Twentieth IMAR Mathematical Competition

Let $BY$ and $CX$ cross at $S$ and let circles $APX$ and $AQY$ cross again at $T$. We first prove that $A,S,T$ are collinear. Invert from $A$ with power $AP\cdot AB=AQ\cdot AC$. As $\angle ABY=\angle AXP$, the circle $APX$ is mapped to line $BY$. Similarly, the circle $AQY$ is mapped to line $CX$, so the inversion switches $S$ and $T$. Hence $A,S,T$ are collinear, as stated.

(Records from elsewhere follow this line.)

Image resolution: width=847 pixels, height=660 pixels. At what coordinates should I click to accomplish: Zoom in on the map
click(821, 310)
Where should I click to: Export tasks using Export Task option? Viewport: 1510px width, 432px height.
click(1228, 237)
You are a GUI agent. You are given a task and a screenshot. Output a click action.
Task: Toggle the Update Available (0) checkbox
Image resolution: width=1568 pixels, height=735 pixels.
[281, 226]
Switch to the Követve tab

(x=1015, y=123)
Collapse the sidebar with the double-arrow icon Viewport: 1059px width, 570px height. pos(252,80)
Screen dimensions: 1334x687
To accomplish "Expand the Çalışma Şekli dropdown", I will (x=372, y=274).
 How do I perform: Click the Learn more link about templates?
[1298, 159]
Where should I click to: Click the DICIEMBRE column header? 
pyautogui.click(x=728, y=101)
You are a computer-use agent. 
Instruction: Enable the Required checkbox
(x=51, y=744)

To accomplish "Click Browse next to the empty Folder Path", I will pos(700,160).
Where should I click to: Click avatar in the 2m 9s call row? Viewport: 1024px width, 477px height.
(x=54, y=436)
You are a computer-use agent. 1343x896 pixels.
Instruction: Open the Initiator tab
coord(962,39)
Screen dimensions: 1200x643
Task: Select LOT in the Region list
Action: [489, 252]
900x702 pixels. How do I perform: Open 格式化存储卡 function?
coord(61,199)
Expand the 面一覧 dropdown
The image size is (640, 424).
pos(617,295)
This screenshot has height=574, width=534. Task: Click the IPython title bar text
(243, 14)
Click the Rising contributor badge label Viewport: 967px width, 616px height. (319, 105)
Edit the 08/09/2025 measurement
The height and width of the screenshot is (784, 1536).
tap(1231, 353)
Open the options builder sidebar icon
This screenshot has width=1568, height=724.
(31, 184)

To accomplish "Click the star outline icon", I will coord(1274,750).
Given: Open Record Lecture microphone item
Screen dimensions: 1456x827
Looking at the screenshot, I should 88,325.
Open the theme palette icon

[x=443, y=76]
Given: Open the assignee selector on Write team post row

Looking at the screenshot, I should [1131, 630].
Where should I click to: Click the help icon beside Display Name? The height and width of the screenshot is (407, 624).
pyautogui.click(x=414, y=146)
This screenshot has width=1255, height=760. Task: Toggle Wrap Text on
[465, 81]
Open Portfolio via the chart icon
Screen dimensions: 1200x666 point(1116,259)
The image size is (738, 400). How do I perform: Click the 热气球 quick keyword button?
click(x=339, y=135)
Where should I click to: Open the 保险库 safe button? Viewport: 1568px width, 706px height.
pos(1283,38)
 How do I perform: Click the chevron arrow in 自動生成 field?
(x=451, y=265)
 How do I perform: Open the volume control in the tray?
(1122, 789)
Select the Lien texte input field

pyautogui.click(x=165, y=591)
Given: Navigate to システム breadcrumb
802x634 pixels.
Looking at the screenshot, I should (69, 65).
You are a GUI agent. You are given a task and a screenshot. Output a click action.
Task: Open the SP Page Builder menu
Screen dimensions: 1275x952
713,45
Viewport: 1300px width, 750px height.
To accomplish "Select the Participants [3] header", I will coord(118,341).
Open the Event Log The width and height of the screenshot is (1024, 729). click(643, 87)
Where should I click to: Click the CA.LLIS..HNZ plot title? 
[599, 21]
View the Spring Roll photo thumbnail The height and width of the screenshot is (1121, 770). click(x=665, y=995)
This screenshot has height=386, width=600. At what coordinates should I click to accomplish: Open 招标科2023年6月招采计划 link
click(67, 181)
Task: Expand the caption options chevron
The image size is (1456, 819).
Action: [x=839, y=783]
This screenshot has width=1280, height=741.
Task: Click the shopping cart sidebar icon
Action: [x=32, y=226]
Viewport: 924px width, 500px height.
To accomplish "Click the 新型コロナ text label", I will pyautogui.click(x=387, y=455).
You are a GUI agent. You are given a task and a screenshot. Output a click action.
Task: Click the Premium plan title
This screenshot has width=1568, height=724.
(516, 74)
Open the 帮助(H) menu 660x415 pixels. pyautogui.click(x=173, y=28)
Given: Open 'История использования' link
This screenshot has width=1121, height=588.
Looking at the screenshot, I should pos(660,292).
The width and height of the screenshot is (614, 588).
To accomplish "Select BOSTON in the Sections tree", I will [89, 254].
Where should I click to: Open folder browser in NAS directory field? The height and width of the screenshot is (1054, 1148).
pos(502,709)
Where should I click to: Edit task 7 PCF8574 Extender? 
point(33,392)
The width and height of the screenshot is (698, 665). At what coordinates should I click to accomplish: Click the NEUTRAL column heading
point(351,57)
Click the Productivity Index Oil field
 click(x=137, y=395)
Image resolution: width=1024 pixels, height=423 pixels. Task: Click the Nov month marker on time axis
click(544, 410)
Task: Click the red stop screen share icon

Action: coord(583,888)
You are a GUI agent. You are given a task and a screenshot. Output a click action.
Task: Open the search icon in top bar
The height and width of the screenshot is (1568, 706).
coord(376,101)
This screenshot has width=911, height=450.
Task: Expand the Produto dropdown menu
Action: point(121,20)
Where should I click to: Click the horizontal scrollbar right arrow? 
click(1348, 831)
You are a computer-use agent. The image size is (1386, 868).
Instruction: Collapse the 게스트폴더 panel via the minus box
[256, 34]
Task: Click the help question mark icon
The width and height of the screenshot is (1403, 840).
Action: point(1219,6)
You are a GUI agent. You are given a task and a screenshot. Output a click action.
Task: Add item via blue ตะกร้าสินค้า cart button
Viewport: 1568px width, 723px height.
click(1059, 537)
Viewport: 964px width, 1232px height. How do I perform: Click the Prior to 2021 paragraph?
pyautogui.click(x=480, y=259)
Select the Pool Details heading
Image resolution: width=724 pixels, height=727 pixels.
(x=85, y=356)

Next, we show that the lines $AT$, $PX$ and $QY$ are projectively concurrent. Let $PX$ and $QY$ cross projectively at $R$. Apply Pappus' theorem to the hexagram $BPXCQY$ to deduce that $A=BP\cap CQ$, $R=PX\cap QY$ and $S=XC\cap YB$ are collinear. The desired concurrence now follows by the preceding paragraph.

We now prove that $PQYX$ is cyclic. If $AT$, $PX$ and $QY$ are parallel, then $PQYX$ is an isosceles trapezoid, so it is cyclic. Otherwise, read the power of $R$ from circles $APX$ and $AQY$ to write $RX\cdot RP=RT\cdot RA=RY\cdot RQ$, so $PQYX$ is cyclic.

Finally, read angles from circle $PQYX$ and the given circle through $B$ and $C$ to write $\angle PYX=\angle PQX\equiv \angle PQB=\angle PCB$. Consequently, $XY$ and $BC$ are parallel, as required.